Mel: 10:36 Cool. It keeps us alive. Kahneman, Knetsch, and Thaler put it their own language of loss aversion.
Dan: 10:44 I remember this one.
Mel: 10:44 Yes. So we're highly averse to making changes because we don't want to take the chance that we might make a bad choice.
Dan: 10:51 Yeah. And so if I were to wind back to episode two, three, whatever it was, early we talked about loss aversion, was it where we feel losses twice as much as we feel gains?
Mel: 11:02 Yep. Yep. So if we were highly motivated not to lose, we're actually more motivated not to lose than we are to gain something.
Dan: 11:08 Twice as motivated not to lose.
Mel: 11:10 You could say.
Dan: 11:10 I just did that maths in my head right now.
Mel: 11:12 Wow.
Dan: 11:12 So I guess with the status quo thing, it's like, "Well, unless I can clearly see that changing is going to get me at least twice as good, I'm just going to stay with this."
Mel: 11:21 Right. So it's much easier to stay with what ... Well, it's not that it's much easier because that would be default bias, but we are much more highly motivated to not make a change than we are to make a change. Okay?
Dan: 11:31 That makes sense.
Mel: 11:31 The reason is that they say that disadvantages of leaving something loom larger than the advantages.

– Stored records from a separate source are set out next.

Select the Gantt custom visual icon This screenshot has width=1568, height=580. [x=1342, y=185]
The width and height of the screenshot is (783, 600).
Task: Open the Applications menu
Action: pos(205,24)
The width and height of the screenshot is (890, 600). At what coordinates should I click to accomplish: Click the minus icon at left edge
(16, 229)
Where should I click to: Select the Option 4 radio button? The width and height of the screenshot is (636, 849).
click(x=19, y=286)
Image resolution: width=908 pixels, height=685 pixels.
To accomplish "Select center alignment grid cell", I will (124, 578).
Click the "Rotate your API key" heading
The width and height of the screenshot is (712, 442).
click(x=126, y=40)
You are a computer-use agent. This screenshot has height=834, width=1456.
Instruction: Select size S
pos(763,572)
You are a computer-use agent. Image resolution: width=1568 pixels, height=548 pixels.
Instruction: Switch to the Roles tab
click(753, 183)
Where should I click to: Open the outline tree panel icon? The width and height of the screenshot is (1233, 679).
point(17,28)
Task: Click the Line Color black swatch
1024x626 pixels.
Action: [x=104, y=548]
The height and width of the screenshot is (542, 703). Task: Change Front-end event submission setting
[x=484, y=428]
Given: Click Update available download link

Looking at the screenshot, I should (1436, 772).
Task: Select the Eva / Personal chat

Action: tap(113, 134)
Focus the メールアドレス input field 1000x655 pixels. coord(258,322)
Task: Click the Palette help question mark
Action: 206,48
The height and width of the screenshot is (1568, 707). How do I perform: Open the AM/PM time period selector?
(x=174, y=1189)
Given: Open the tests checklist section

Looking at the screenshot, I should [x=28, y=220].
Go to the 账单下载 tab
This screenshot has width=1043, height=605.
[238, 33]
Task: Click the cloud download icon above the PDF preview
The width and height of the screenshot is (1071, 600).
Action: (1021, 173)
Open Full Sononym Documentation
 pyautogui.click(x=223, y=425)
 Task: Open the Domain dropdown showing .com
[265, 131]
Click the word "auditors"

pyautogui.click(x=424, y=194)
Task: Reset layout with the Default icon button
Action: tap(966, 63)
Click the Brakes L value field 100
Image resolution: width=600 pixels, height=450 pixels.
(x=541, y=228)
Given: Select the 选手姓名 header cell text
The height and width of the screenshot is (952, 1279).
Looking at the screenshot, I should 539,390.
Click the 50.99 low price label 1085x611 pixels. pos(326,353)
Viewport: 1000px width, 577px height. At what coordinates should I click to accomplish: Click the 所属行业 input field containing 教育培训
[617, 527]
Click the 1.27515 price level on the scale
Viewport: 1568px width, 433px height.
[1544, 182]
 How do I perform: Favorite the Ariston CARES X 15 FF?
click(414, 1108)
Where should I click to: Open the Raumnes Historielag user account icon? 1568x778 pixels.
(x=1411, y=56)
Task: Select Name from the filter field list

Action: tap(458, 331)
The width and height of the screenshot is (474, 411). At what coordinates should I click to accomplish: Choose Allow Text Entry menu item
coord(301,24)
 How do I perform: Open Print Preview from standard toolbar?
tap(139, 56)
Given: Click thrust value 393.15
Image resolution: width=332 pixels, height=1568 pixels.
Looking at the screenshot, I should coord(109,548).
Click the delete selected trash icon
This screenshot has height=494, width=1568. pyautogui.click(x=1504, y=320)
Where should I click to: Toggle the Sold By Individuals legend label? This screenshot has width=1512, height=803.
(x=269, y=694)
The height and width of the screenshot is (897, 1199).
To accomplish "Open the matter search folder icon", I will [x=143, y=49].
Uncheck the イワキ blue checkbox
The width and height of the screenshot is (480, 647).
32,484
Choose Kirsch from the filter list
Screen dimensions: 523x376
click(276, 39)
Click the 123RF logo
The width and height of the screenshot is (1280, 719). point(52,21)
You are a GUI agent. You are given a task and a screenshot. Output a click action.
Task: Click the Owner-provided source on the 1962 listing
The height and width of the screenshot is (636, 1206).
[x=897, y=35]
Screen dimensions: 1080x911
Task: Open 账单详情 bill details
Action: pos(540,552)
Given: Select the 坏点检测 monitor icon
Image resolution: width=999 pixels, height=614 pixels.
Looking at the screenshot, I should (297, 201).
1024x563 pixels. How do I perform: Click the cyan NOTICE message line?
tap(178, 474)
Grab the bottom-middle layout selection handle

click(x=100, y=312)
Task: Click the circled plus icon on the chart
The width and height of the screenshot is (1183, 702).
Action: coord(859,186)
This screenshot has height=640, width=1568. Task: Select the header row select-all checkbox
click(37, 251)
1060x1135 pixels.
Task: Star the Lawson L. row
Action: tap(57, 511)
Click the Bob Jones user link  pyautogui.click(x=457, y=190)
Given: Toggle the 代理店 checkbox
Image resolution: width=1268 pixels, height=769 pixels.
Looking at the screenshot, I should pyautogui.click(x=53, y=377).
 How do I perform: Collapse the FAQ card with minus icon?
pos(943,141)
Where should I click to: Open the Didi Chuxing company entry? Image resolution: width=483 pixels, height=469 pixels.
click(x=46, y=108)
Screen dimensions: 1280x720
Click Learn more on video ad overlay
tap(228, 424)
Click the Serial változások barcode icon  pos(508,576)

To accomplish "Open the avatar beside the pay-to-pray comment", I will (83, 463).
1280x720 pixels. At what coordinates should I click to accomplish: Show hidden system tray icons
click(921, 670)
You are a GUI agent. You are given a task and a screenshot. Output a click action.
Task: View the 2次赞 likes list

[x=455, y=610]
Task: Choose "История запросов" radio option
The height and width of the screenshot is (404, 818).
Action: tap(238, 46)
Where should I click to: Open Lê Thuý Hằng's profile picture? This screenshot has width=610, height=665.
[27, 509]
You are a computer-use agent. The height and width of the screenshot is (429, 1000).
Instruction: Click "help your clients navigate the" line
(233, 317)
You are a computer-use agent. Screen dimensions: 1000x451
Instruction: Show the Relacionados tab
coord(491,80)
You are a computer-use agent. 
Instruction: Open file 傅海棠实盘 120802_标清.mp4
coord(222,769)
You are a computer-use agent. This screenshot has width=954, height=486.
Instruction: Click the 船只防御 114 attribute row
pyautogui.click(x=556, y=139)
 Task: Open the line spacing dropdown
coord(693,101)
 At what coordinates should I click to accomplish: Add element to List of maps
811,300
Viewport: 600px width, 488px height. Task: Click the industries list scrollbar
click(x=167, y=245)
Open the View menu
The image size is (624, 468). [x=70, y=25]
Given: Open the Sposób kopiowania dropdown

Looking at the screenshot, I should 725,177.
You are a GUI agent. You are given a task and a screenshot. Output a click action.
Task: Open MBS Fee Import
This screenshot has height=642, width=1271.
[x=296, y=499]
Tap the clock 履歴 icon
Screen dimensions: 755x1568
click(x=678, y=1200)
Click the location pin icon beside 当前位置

Dan: 11:38 Say that again?
Mel: 11:39 The disadvantages of leaving the current state of affairs loom much larger than the advantages or the possible advantages.
Dan: 11:47 So when you say loom larger, it's like in our mind we blow them up to be potentially disastrous?
Mel: 11:52 Yeah. Yeah.
Dan: 11:52 I mean, so I think that and also the wanting to stay alive survival thing make a lot of sense of why we would favor status quo. They're both kind of negative, like kind of fear-based.
Mel: 12:01 Welcome to psychology.
Dan: 12:04 Yeah, yeah. I mean, something else I was thinking about was maybe there might be some positive reasons why we're wired for this as well. And I mean, one of these is around the idea of compound interest ... just go with me on this. So in financial and wealth creation circles, what a lot of longterm level-headed wealthy investors talk about is the, in air quotes "magic of compound interest" and the idea that putting a dollar aside a day in your teens and in your 20s just has this insanely huge impact on your ultimate wealth in your 50s, 60s, and 70s because of compound interest. Every extra dollar you put in, you get interest on and then you get interest on the interest and that multiplied over days and weeks and months and years ends up being ginormous.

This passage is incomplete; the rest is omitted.